All of American’s widebody aircraft come fitted with overwater wi-fi and as I haven’t flown with American for some considerable time, it came as a bit of a shock to find out that a wi-fi pass that cost $19.99 not that long ago, now costs $35.
I’ve had more than my fair share of poor connectivity issues with American’s wi-fi so, with the cost set at 75% more than I remember it being (I think that was December 2019), I decided that I wouldn’t bother trying it out.
I’m not going to say very much about the service on board because there were so few people in the Business Class cabin that my experience is unlikely to be matched by anyone else in the coming weeks and months.
Overall, the service on this flight was good (the flight attendants were great at checking to see if I needed anything) and they were all very friendly, but it’s easy to be efficient and friendly on an 11-hour flight when you have next to no one to look after. The problem with American has always been that the crews are so hit and miss that it’s impossible to predict just how good or bad service on any given flight will be.
Until the airline finds a way to address this issue, writing a review in which the crew is described as amazing or appalling will mean very little as the exact opposite may be true on the very next flight.

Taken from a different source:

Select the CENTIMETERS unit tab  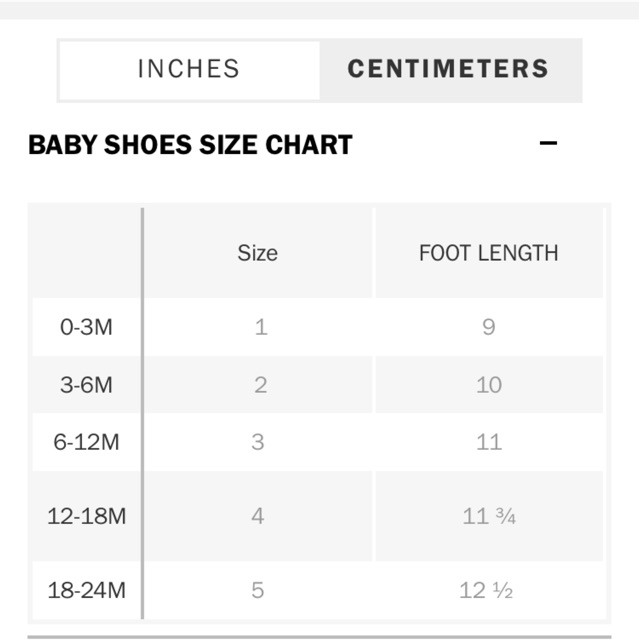448,69
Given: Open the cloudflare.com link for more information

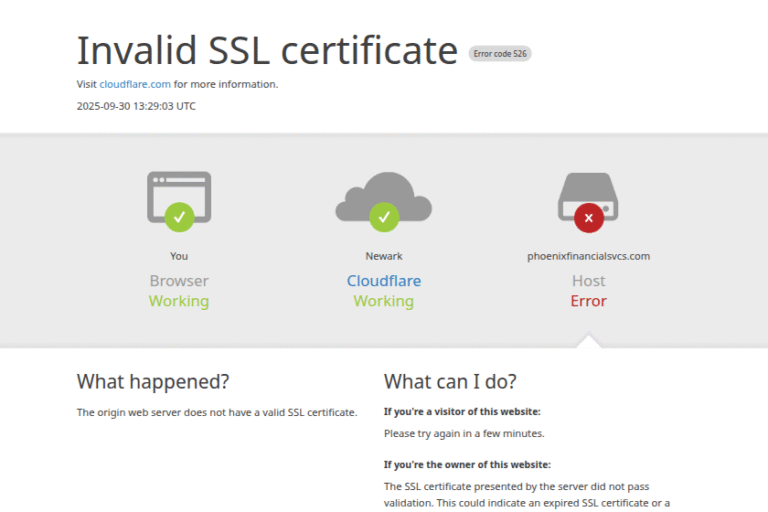Looking at the screenshot, I should (135, 84).
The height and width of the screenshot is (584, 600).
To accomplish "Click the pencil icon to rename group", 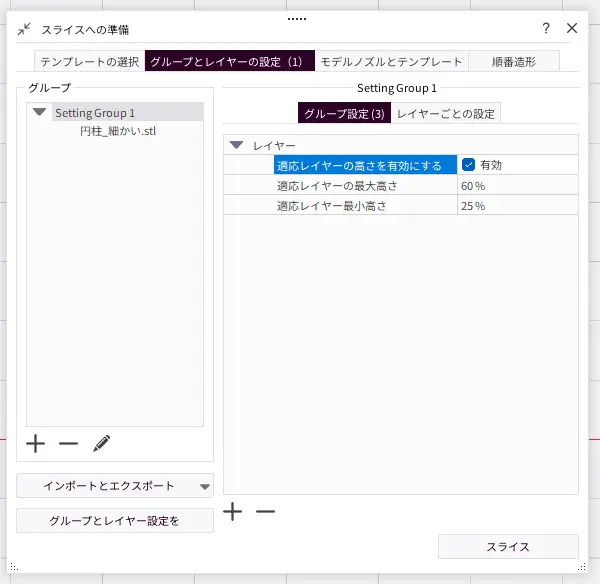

The American Airlines 777-300ER Business Class cabin is still one of my favorite transatlantic Business Class cabins to fly in. I love the seat and I like the amount of storage and personal space on offer and that hasn’t changed in nearly a decade.
As far as everything else on this flight goes, it was mostly par for the course and the pandemic hasn’t really changed all that much. Yes, the meal service was a little different and yes, the food options are a little more limited but considering what an airline like BA was offering back in November (on this exact route), there wasn’t much to complain about here.